Der Lago di Ledro in Zahlen
Der Lago di Ledro liegt auf 655 Metern über dem Meer, bedeckt rund 2,2 Quadratkilometer und hat einen einzigen Abfluss: den Ponale, den Bach, der über eine Steilstufe hinunter zum Gardasee stürzt. Der Uferweg ist neun bis zehn Kilometer lang, das Wasser erreicht im Sommer 20 bis 24 Grad, und am Ostufer bei Molina di Ledro liegt eine bronzezeitliche Pfahlbausiedlung, die seit 2011 zum UNESCO-Welterbe gehört.
Stand: August 2026 · Angaben laut MUSE, Visit Trentino, Garda Trentino und UNESCO.
- Familien mit kleinen Kindern
- Wanderer und Mountainbiker
- Alle, denen der Gardasee zu voll ist
- Geschichtsinteressierte
- Nachtschwärmer
- Wer Sandstrand erwartet
- Wer ohne Auto flexibel sein will
- Shopping und Stadtleben
Was kostet ein Tag am Lago di Ledro?
Ein Tag am Lago di Ledro kostet dich fast nichts. Die Strände sind frei zugänglich, der Uferweg auch, und die einzige Eintrittskarte, die du wirklich brauchst, ist die fürs Pfahlbaumuseum: 5,00 Euro für Erwachsene, Kinder unter 14 Jahren gehen umsonst hinein. Geld ausgeben kannst du beim Bootsverleih und in den Bars an den Stränden – müssen tust du es nicht.
| Angebot | Preis |
|---|---|
| Pfahlbaumuseum, Erwachsene | 5,00 € |
| Pfahlbaumuseum, ermäßigt | 4,00 € · 14–26 Jahre, ab 65 Jahre, Gruppen ab 15 |
| Pfahlbaumuseum, ein Elternteil mit Kindern | 5,00 € |
| Pfahlbaumuseum, zwei Eltern mit Kindern | 10,00 € |
| Euregio Family Pass | 4,00 € je Familie |
| Kinder unter 14 Jahren | frei |
| Trentino Guest Card | Eintritt inklusive |
Kostenlos sind außerdem der Strand von Pur am Südufer, der Skulpturenpfad Ledro Land Art in der Pineta oberhalb davon und der gesamte Uferrundweg. Was der Bootsverleih in Pieve di Ledro für Tretboot, Kanu oder stand-up paddle verlangt, steht auf keiner offiziellen Seite – frag vor Ort nach.
Welche 7 Erlebnisse am Lago di Ledro lohnen sich wirklich?
Der See ist klein genug, dass du alles Wichtige an einem langen Tag schaffst – und groß genug, dass sich eine Woche nicht langweilig anfühlt. Diese sieben Dinge tragen die Anreise.
1. An einem der vier Strände baden
Der Ledrosee hat vier ausgewiesene Badestellen: Pur am Südufer, Besta bei Molina di Ledro im Osten, dazu Mezzolago und Pieve di Ledro. Sand findest du an keiner davon. Es sind gepflegte Liegewiesen, die flach ins Wasser laufen – für kleine Kinder ist das ein Vorteil, für Sandburgenbauer eine Enttäuschung. Der Strand von Pur ist ausdrücklich kostenlos und hat als einziger einen ausgewiesenen Bereich für Hunde mit eigenem Wasserzugang. An der Spiaggia di Besta gibt es eine Bar, sanitäre Anlagen, ein Beachvolleyballfeld und Liegestühle zum Mieten. An beiden Stränden ist im Rahmen des Projekts Spiagge Sicure (sichere Strände) von 10.30 bis 17.30 Uhr ein Rettungsschwimmer im Dienst.

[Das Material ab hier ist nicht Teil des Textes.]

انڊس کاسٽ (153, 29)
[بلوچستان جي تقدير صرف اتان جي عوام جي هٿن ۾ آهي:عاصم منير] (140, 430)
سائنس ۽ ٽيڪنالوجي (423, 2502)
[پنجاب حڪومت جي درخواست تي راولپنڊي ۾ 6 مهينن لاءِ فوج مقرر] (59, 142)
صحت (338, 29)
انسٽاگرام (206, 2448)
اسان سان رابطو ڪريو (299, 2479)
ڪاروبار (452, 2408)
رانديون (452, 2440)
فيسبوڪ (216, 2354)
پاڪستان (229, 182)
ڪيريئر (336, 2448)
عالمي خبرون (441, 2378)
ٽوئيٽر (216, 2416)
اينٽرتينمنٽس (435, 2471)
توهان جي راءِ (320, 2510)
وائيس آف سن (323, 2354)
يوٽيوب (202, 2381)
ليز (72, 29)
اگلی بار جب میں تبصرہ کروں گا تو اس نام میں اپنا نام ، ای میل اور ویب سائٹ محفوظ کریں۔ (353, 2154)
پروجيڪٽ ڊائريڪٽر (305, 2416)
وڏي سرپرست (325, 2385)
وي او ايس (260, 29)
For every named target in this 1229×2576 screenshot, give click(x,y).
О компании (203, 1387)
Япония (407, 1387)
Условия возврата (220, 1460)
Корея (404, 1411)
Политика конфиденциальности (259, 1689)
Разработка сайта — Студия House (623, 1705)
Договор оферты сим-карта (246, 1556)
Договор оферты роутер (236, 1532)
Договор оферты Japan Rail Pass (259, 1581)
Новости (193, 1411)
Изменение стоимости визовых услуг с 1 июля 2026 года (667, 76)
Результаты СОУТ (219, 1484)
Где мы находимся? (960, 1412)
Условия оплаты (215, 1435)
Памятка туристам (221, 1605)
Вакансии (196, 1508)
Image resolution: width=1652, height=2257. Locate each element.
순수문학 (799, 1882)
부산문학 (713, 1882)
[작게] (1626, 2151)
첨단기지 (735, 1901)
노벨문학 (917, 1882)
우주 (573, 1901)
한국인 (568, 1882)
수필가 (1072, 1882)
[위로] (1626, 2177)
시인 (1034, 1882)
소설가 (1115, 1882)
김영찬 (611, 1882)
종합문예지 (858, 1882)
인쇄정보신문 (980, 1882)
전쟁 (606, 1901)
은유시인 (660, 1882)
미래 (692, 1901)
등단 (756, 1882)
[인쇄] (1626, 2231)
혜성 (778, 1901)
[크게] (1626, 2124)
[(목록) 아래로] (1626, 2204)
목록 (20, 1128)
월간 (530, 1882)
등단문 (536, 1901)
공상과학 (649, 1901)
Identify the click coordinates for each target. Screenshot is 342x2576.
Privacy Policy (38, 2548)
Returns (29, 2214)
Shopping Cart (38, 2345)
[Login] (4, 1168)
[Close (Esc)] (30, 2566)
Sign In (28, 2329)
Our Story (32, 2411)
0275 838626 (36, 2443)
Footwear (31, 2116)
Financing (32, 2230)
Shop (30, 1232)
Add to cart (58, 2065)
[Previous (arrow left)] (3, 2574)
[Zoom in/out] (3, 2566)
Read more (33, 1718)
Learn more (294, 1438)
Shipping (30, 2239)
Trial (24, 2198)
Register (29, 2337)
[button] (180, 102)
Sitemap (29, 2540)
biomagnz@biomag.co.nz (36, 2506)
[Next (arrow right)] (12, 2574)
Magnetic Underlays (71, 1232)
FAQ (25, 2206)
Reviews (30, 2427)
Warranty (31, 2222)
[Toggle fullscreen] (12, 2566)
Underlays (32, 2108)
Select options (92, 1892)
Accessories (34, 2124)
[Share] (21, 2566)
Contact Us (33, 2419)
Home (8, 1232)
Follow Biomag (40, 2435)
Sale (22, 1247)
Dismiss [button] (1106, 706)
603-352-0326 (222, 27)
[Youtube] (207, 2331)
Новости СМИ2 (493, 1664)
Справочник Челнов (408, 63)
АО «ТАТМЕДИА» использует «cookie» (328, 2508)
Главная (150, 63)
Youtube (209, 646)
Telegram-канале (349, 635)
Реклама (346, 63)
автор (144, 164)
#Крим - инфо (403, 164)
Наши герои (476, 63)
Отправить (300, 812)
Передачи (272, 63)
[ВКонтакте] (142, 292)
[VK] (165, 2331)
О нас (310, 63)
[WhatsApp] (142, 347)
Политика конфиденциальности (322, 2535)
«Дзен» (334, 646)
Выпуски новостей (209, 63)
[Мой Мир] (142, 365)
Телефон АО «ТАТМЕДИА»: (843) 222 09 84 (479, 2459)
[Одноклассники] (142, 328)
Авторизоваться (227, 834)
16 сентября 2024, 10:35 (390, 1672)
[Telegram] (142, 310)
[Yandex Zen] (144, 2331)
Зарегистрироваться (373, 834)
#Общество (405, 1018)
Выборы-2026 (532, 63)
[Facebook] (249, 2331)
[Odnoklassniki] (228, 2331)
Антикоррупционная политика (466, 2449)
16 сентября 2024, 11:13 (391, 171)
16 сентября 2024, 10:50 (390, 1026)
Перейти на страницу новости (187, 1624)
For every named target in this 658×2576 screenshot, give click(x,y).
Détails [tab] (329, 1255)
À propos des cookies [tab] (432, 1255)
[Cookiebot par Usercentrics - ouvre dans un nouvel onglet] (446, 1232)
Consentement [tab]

2. Das Pfahlbaumuseum in Molina di Ledro besuchen
Am Ostufer bei Molina di Ledro stand vor rund 4.000 Jahren ein Dorf auf Stelzen im Wasser. Das Museo delle Palafitte del Lago di Ledro, das Pfahlbaumuseum am Ledrosee, zeigt die Funde und hat einen Teil der Siedlung im See nachgebaut. Getragen wird es vom MUSE, dem Wissenschaftsmuseum in Trient, das die Siedlung auf die Bronzezeit zwischen 2200 und 1350 vor Christus datiert. Seit 2011 gehört sie zum seriellen UNESCO-Welterbe „Prähistorische Pfahlbauten um die Alpen“ – 111 Fundstellen in sechs Ländern, von denen Ledro eine der bedeutendsten im Alpenbogen ist. Für Kinder laufen im Sommer Werkstätten, in denen sie Brot backen wie in der Bronzezeit.

3. Den Uferweg umrunden
Der Rundweg am Ufer misst neun bis zehn Kilometer. Zu Fuß brauchst du in ruhigem Tempo zwei bis drei Stunden, mit dem Rad etwa eine. Er verbindet alle vier Dörfer am See und bleibt fast durchgehend am Wasser – das ist die einfachste Art, den Ledrosee zu begreifen, und sie funktioniert auch bei bedecktem Himmel, wenn baden keinen Reiz hat.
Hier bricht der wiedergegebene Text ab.